- Developer: Black Forest Games
- Publisher: THQ Nordic
- Directors: Jean-Marc Haessig; Onurhan Karaagacli;
- Producers: Bernard Janssens; Dennis Schiefer; Jim Howard;
- Designer: David Sallmann
- Programmers: Johannes Conradie; Jacomi Conradie; Manuel Umbach;
- Artist: Eric Urocki
- Writers: Hans-Jörg Knabel; Maria Clevy;
- Composer: Garry Schyman
- Series: Destroy All Humans!
- Engine: Unreal Engine 4
- Platforms: PlayStation 4; Windows; Xbox One; Stadia; Nintendo Switch; Nintendo Switch 2;
- Release: PS4, Windows, Xbox One July 28, 2020 Stadia December 8, 2020 Nintendo Switch June 29, 2021 Nintendo Switch 2 June 23, 2026
- Genre: Action-adventure
- Mode: Single-player

= Destroy All Humans! (2020 video game) =

2020 remake of the 2005 video game

Destroy All Humans! is an action-adventure video game developed by Black Forest Games and published by THQ Nordic. It is a remake of the 2005 original game and the fifth installment in the Destroy All Humans! franchise. It is the first entry in the franchise since Path of the Furon (2008).

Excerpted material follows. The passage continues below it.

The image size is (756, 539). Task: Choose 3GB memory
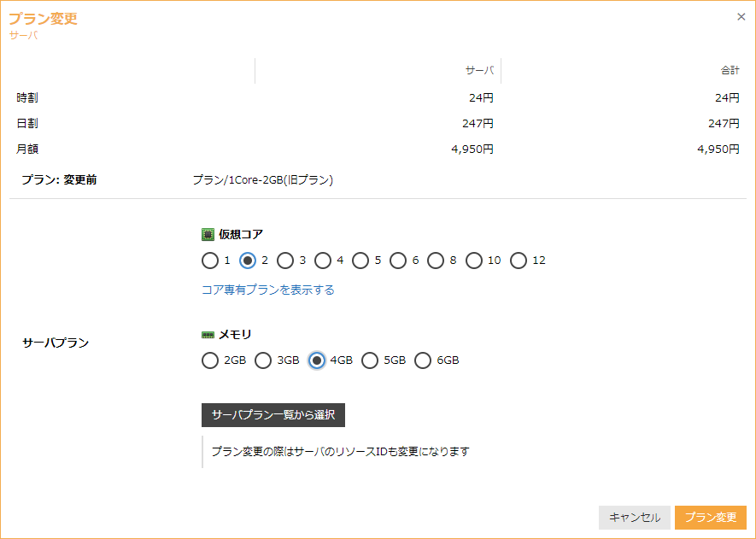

Destroy All Humans! was released for PlayStation 4, Windows, and Xbox One on 28 July 2020, for Stadia on 8 December 2020, for Nintendo Switch on 29 June 2021, and for Nintendo Switch 2 on 23 June 2026. The game received mixed reviews from critics and had sold over 1 million units by May 2021. A sequel, Destroy All Humans! 2: Reprobed, was released in 2022.

==Gameplay==

The game is played from a third-person perspective. The player controls Cryptosporidium 137 ("Crypto" for short), an alien who arrives on Earth in 1950s America to harvest human DNA. Crypto is equipped with a vast arsenal of alien weapons, such as the Zap-O-Matic and Anal Probe, to defeat enemies. He also has superhuman skills, such as psychokinetic powers and the ability to disguise himself as humans. Crypto can use a jetpack to quickly navigate the environment. He can also command the flying saucer, which is equipped with a death ray to kill opponents. Players can perform movements such as gliding and dashing, and they can chain actions together such as shooting enemies while levitating them. The game introduces the Focus Mode, which allows players to lock onto other enemies. Crypto is protected by a shield, which informs players of the direction of hostile attacks. The game features six sandbox locations which can be explored freely. Each location offers unique challenges for players to complete.

==Development==
A team of 60 people in Black Forest Games served as the game's developer. The original game's dialogue and humor remained intact, though the team enhanced them by updating the character models and cutscenes and introducing motion capture. Instead of re-recording the lines, the team used the audio from the original game and improved its quality for the remake. The game also includes a mission named "Lost Mission of Area 42" that was scrapped during the development of the original game. Black Forest considered developing the remake as a "natural continuation" of their work after finishing the development of Fade to Silence as they learned more about utilizing the technology and designing large, open areas.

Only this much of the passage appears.